(Saved data entries)
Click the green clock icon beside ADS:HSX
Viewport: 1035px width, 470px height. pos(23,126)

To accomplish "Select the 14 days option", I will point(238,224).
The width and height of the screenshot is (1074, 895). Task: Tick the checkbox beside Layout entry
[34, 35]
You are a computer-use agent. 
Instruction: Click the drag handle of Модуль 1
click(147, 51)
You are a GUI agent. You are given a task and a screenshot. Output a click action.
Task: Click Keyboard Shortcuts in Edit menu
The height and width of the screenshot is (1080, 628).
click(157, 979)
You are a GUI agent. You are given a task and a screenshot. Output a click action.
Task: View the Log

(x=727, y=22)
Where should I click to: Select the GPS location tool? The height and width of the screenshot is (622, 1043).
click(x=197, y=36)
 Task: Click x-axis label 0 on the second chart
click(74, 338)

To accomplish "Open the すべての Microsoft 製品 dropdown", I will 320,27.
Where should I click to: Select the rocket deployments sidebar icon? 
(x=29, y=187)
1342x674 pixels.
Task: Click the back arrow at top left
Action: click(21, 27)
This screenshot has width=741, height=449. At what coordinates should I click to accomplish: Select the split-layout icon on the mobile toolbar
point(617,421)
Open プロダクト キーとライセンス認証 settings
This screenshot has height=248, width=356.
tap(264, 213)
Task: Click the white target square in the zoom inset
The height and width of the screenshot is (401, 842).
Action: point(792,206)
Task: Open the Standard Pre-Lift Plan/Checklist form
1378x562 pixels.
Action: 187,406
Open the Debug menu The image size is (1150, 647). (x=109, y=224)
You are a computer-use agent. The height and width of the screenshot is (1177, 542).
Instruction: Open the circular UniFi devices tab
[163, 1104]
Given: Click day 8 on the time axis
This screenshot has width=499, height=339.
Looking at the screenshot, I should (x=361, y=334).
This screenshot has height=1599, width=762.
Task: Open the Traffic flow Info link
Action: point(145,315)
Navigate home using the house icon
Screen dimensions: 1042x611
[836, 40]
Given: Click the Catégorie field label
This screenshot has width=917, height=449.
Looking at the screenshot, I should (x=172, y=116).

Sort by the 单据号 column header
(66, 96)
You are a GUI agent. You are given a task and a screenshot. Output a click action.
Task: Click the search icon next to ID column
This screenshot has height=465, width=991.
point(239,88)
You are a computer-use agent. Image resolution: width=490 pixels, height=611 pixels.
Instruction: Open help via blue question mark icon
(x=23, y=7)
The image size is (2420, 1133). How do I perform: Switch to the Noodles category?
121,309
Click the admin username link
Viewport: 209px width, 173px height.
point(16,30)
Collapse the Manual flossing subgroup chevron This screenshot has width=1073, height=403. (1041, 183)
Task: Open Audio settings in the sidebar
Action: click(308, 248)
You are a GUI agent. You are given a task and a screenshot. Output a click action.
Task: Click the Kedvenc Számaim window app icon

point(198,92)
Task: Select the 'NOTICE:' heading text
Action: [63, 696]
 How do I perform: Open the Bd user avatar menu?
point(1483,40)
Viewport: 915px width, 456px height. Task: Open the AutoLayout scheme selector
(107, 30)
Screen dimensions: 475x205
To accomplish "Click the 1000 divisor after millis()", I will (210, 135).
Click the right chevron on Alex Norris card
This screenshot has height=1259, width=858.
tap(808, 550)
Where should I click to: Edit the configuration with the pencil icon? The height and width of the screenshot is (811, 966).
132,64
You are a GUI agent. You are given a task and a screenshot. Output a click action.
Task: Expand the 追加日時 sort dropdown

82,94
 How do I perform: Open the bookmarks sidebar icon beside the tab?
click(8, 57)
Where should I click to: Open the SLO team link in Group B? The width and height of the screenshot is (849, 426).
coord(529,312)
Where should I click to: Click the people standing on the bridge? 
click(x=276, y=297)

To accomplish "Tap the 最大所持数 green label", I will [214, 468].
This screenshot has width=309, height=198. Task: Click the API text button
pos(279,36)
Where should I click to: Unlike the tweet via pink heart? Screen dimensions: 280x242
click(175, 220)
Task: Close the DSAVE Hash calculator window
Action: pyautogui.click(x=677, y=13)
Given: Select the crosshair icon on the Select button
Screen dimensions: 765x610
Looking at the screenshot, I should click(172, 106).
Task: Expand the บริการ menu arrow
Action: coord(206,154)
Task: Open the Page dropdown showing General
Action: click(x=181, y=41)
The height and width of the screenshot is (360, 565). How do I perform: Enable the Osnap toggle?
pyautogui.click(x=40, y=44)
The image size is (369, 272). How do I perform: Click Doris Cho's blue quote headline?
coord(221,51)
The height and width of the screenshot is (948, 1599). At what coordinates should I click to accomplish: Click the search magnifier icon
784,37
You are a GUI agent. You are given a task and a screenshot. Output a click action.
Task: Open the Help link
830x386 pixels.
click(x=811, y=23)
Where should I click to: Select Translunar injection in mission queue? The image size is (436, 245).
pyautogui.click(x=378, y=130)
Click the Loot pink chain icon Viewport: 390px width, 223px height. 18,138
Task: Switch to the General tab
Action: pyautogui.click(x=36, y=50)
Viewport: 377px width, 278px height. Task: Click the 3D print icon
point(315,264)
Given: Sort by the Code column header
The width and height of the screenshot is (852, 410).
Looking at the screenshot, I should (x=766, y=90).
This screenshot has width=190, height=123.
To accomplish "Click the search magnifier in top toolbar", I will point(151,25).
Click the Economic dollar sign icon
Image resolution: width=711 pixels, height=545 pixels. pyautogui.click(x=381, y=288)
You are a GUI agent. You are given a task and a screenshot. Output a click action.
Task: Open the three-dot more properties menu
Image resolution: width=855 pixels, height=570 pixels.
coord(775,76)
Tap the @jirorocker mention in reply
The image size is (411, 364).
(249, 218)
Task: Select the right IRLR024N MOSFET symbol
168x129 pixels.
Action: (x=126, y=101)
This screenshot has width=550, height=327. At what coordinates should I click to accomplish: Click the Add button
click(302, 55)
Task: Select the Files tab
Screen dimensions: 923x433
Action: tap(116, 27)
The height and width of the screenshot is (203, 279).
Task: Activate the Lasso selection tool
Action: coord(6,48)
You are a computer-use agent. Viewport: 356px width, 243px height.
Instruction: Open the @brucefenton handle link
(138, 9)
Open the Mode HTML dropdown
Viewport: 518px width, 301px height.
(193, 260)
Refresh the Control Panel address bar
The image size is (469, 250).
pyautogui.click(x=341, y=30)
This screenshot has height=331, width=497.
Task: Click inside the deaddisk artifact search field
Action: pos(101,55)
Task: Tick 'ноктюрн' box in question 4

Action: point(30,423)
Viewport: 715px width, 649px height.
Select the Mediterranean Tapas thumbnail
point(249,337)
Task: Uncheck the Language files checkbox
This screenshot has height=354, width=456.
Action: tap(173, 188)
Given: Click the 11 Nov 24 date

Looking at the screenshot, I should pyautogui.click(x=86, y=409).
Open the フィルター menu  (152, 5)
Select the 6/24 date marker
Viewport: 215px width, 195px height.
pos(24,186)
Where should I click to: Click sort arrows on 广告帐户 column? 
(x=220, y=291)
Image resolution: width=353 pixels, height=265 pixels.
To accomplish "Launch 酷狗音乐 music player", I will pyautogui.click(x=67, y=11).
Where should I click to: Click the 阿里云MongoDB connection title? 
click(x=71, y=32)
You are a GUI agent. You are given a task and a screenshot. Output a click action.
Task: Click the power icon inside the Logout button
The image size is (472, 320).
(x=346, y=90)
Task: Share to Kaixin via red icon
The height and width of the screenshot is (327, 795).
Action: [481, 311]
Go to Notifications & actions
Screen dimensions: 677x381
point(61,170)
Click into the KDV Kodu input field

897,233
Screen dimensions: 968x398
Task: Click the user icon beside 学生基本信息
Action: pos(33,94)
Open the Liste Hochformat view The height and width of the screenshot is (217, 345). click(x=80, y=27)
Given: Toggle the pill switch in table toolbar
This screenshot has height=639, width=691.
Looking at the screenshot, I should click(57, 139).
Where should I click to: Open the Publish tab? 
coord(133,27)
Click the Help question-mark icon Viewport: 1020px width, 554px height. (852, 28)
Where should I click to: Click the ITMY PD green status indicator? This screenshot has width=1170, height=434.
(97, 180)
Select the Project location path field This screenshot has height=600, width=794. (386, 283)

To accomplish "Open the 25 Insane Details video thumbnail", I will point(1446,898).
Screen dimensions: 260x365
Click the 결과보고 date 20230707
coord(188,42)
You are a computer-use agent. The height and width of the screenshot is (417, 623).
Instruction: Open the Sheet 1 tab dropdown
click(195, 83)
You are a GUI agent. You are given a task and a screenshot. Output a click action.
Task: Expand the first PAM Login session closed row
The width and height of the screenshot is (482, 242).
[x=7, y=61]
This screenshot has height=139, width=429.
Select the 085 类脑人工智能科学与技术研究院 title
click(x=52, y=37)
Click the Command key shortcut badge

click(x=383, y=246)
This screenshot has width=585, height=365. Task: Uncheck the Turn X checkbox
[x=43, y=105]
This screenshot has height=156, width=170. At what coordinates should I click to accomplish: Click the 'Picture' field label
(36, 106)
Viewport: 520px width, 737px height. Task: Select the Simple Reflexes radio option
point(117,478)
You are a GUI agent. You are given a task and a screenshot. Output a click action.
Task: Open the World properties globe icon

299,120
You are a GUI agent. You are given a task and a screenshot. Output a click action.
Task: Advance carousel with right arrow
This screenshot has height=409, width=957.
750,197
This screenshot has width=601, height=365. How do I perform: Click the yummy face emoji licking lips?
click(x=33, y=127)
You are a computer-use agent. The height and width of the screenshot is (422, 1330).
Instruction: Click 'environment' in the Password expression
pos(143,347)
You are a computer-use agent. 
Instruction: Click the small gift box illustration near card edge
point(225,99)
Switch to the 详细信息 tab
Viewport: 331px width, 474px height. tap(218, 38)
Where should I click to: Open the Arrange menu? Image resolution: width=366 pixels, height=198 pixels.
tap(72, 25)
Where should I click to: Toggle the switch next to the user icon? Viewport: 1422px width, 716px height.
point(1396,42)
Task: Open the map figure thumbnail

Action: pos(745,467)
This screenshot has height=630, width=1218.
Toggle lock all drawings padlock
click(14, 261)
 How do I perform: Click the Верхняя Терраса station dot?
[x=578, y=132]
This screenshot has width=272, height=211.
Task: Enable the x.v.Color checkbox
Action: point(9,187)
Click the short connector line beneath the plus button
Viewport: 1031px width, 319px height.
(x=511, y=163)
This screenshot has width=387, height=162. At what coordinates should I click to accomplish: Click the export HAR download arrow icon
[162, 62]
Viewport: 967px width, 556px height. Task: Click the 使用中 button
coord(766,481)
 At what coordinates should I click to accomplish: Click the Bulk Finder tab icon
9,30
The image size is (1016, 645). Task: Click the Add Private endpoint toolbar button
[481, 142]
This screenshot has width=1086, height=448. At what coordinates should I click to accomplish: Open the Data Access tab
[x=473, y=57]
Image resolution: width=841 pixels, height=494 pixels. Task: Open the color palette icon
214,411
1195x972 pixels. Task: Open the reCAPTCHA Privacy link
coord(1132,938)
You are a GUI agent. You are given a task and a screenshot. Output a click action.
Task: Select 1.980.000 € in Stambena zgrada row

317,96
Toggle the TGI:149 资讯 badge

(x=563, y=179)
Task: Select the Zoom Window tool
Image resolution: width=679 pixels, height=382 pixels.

**Task brief:**
If a line of the records above holds the word "right", show it.

**Task result:**
Click the right chevron on Alex Norris card
Task: Select the right IRLR024N MOSFET symbol
Task: Advance carousel with right arrow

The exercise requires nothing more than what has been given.